Questions and comments we have received about keeping our son out of daycare
First, a little background: We have a 2,5 year old son, who is staying at home with us full-time. He is not and have never been in any kind of daycare. In Denmark it’s normal that small kids go to some kind of daycare from when they’re 10-12 months old.
Both my wife and I are self-employed. We split working time and taking care of Kai 50/50 and try to have a lot of time together all 3 of us.
Why I’m writing this blog post
I’m writing this blog posts for several reasons. First of all, to gather all the answers to the comments and questions we get in one place, so we can share it with family and friends who do not fully understand our choice.

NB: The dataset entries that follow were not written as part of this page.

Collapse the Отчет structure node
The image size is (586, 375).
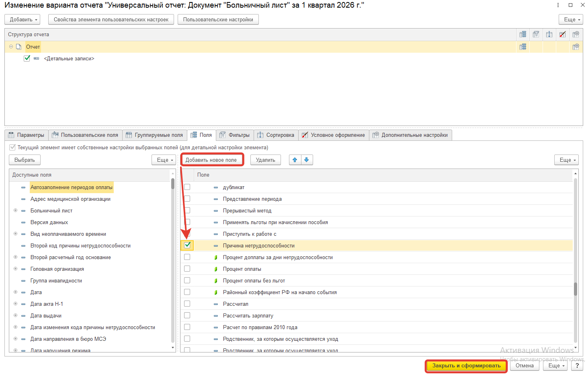(11, 47)
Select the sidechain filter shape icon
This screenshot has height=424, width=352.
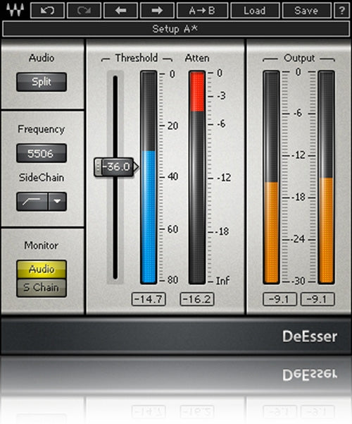click(x=32, y=202)
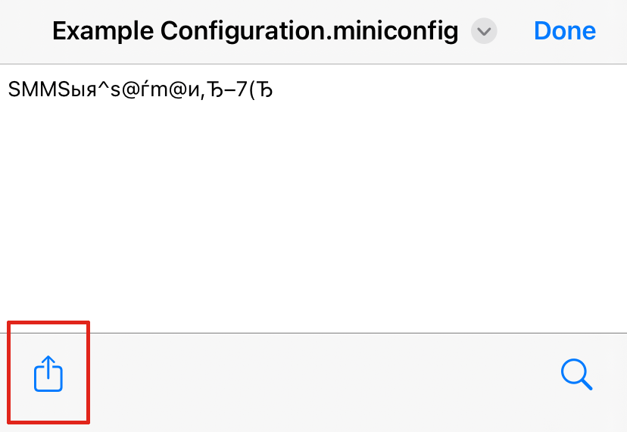
Task: Expand the file title chevron menu
Action: click(484, 32)
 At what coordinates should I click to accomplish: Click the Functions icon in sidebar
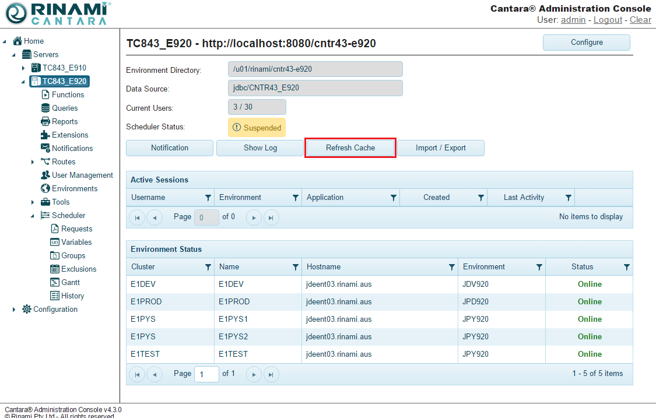[x=45, y=94]
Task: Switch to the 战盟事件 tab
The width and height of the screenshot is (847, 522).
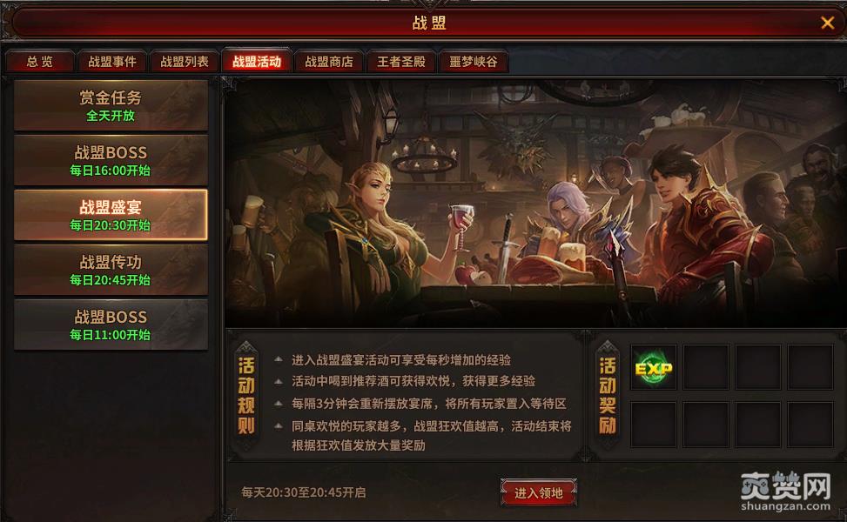Action: coord(112,62)
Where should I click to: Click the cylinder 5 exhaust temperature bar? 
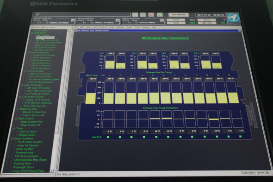coord(154,93)
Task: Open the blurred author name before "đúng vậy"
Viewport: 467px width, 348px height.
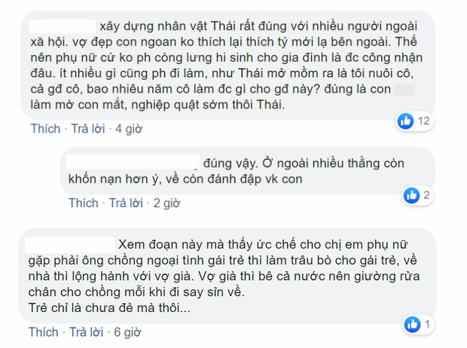Action: pyautogui.click(x=133, y=163)
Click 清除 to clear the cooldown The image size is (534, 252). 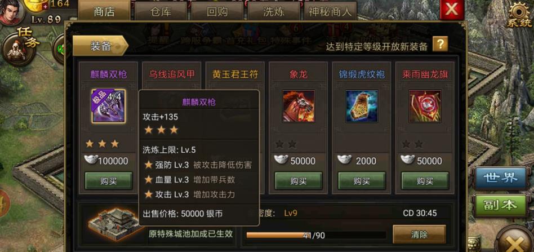click(419, 235)
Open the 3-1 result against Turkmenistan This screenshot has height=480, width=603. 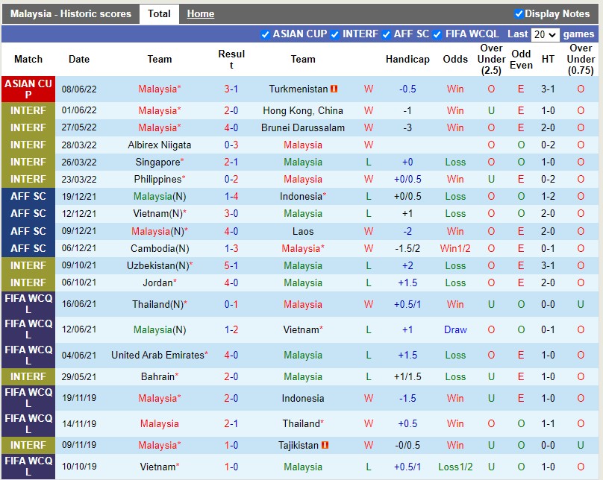pos(231,89)
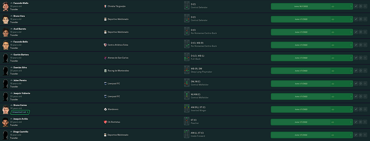
Task: Expand the chevron on Diego Castrillo's offer bar
Action: (x=351, y=135)
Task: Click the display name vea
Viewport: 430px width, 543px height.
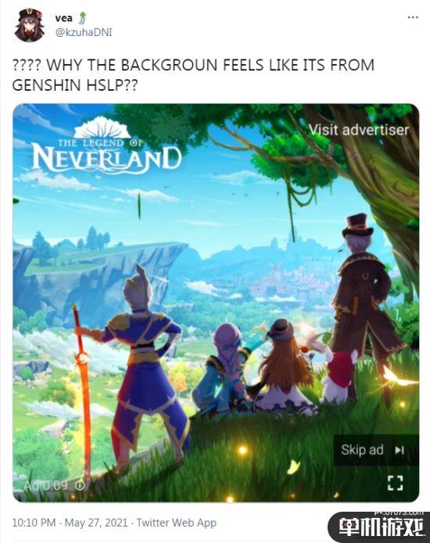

Secondly, it’s also a bit of preparation for the future. We will probably also homeschool instead of regular school. One thing is to keep your small child out of daycare, but it’s another to keep your kids out of normal school – We’re already experiencing that people have very strong opinions about it. We know that the questions, doubt and comments we will get in the future, will probably only be tougher.
All of these questions and comments could be separate blog posts, but I will try to keep it short.
Why do you keep your son out of daycare and plan to homeschool?
This is super difficult to keep short and could easily be 10 blog posts. Some of the reasons:
- It feels natural for us to be together and we have the opportunity to do it.
- It feels unnatural for us to have people who are not primary caretakers (parents, grandparents) take care of our son.
- We believe daycare and school are more of an economical system, but not the best for (all) kids.
- We want another, more playful and natural way of learning for our kids than we have experienced ourselves in the school system.
- Life is short and kids are only small in what feels like a second. We don’t want to waste that time.
- Time with our kids > careers
- No theory or research shows that daycare and schools are the optimal way of growing up and learning. It can be the best and right solution for many, but we have the opportunity to do it another way.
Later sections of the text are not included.